**PROBLEM DETAILS:** For this exercise, output the line containing "Facebook (697, 46)" and all lines after it to the end of the records, exactly, with no other content.

**MATERIAL FOR THIS TASK:**
┄┄┄┄┄┄┄┄┄┄┄┄┄┄┄┄┄┄┄┄
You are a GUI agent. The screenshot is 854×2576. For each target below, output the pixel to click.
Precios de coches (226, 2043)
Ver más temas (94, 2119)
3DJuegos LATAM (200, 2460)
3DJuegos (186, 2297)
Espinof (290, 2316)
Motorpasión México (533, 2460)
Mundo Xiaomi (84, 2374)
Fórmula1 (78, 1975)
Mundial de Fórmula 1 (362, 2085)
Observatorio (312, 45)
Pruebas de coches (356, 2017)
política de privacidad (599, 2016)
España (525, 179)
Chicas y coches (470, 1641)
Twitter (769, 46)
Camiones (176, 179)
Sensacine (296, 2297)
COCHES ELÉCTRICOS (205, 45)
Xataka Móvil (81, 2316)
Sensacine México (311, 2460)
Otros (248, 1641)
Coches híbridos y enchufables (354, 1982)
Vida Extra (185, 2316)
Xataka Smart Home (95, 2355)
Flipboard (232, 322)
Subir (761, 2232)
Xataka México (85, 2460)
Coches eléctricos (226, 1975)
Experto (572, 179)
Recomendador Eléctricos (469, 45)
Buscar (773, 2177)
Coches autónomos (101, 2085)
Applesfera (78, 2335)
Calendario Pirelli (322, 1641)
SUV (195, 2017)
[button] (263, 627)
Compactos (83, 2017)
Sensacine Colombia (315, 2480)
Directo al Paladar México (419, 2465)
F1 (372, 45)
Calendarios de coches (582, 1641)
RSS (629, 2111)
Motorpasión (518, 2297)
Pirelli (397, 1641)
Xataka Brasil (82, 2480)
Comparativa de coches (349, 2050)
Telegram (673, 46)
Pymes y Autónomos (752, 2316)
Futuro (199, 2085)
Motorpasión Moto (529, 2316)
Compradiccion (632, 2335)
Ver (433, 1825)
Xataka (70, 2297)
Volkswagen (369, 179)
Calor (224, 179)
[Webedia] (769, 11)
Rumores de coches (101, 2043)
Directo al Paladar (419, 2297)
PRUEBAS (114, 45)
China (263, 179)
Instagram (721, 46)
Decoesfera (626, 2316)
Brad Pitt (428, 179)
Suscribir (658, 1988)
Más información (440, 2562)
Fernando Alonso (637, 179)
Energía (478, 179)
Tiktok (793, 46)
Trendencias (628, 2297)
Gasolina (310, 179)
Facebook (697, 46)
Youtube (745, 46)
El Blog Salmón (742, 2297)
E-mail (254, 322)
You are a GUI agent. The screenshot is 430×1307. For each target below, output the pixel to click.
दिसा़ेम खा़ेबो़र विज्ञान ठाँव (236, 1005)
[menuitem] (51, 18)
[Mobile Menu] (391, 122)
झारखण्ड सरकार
┄┄┄┄┄┄┄┄┄┄┄┄┄┄┄┄┄┄┄┄
**TASK SOLUTION:**
Facebook (697, 46)
Youtube (745, 46)
El Blog Salmón (742, 2297)
E-mail (254, 322)
You are a GUI agent. The screenshot is 430×1307. For each target below, output the pixel to click.
दिसा़ेम खा़ेबो़र विज्ञान ठाँव (236, 1005)
[menuitem] (51, 18)
[Mobile Menu] (391, 122)
झारखण्ड सरकार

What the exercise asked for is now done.